Kylesa’s Best in Tension

Behold the dripping eyeballs!Heavily-percussed — their two drummers might have something to do with that — Savannah, Georgia five-piece Kylesa will release Static Tensions, their fourth album (third for Prosthetic Records) on March 17. It’s an album that sees the avant sludge metallurgists concocting yet another highly individualized piece of post-metal, thicker and seemingly more focused on songcraft than 2006’s Time Will Fuse its Worth with heavy atmospherics built from aggressive riffs and savage performances.

As ever, with Kylesa, it’s a tale of sonic conflict. On Static Tensions, we hear guitarist/vocalist/producer Phillip Cope versus guitarist/vocalist Laura Pleasants, Cope and Pleasants then teaming up to take on drummer Carl McGinley and drummer Eric Hernandez, McGinley and Hernandez then turning on each other, the songs doing battle with themselves (and our eardrums) and the unavoidable maturation process and willful progression engaged mano a mano with the desire to bludgeon listeners over the head with heaviness. How bassist Javier Villegas manages to cope with it all is a mystery. Perhaps a lot of rocking out and the occasional bit of recreational drug use. Pure speculation.

From the start of opener “Scapegoat,” it’s clear this is Cope‘s finest recording job yet, and while the album doesn’t boast an especially “live” feel, it is in no way artificial-sounding, as the drama injected into “Said and Done” and “Almost Lost” attests. Static Tensions hits its most riffingest point at the center, with “Running Red” drawing a pagan circle around a riff that, if it was on a Hatebreed record, I’d probably call retarded; not to undercut the culmination of closer “To Walk Alone” or the Neuro-sludge of rainy highlight track “Nature’s Predators,” which crashes with an anger that should appeal to anyone who got down with 16‘s recently released Bridges to Burn.

This day and age — not to mention the common Georgia lineage — Mastodon comparisons are inevitable, if only vaguely appropriate since the two bands have gone in disparate directions through the course of their careers.
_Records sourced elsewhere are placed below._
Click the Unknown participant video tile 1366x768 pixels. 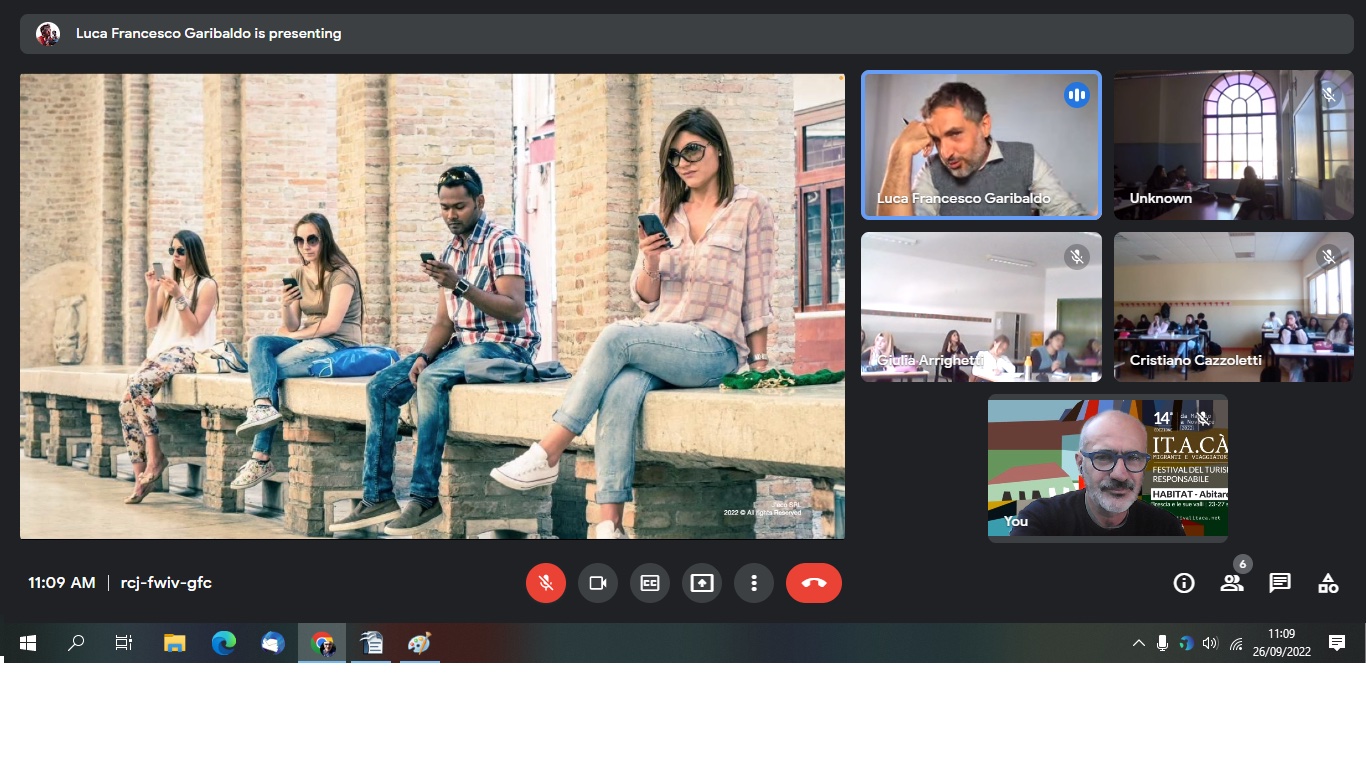click(1233, 145)
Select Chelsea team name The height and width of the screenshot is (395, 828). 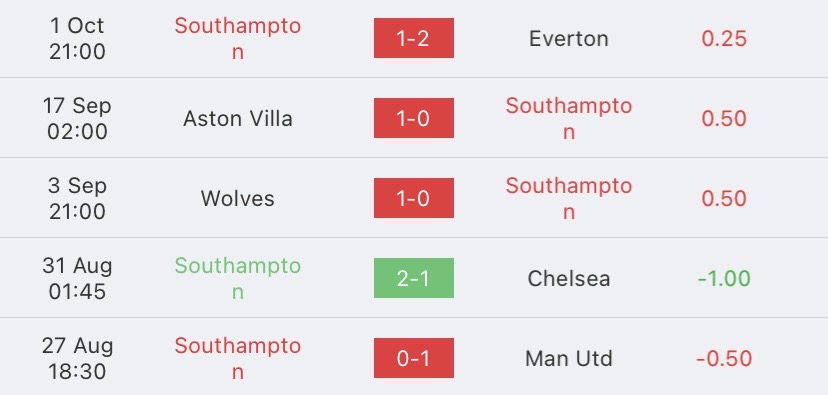tap(569, 279)
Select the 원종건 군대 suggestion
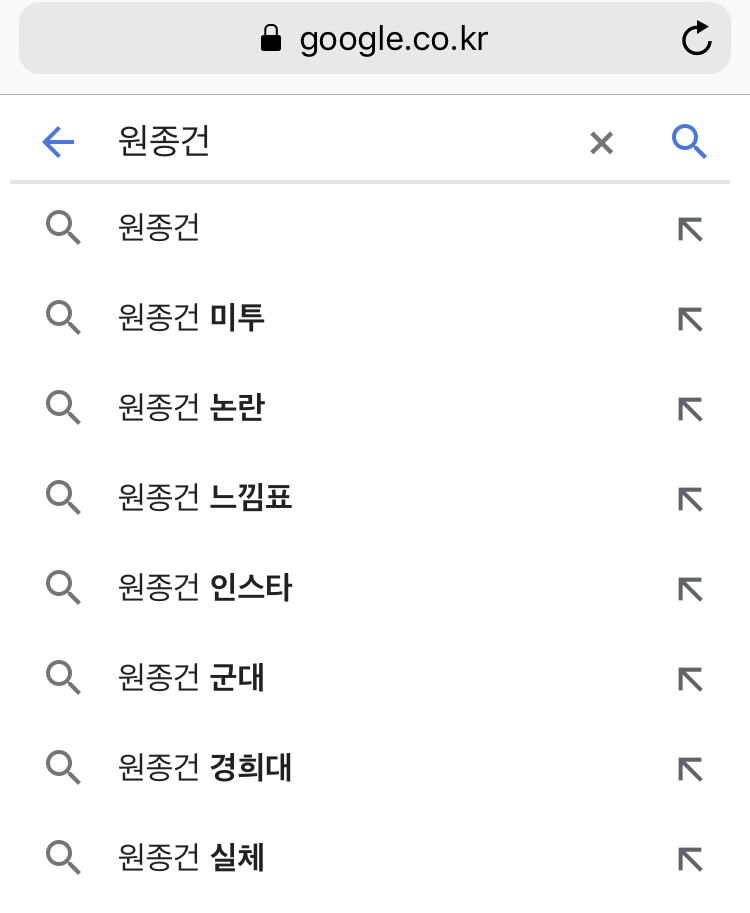Viewport: 750px width, 913px height. [x=191, y=678]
Still, you’re going to see them in reviews anyway, what with “Only One” (more dueling percussion) scaling its way up and down a neo-heavy-prog ideology with a Brann Dailor-esque full-then-half-time drum beat behind. Call it a Today is the Day influence instead. Everyone will be way impressed you know who they are.

Artwork from the increasingly-ubiquitous John Dyer Baizley (guitarist for Savannah brethren Baroness and cover artist for Pig Destroyer, Torche et al) is worth mentioning even if it’s been done before, and obviously with the record not even out yet, the staying power of Static Tensions is totally unknowable, but what even cursory listens demonstrate is that the band has grown considerably since Time Will Fuse its Worth. Of particular note is the versatility Pleasants brings to her vocals on “To Walk Alone” and elsewhere. Whether this is the record that gleans them the notoriety they seem to have been trying to beat down the wall of for so long, I don’t know, but it rocks. One way or another, it’s got that going for it.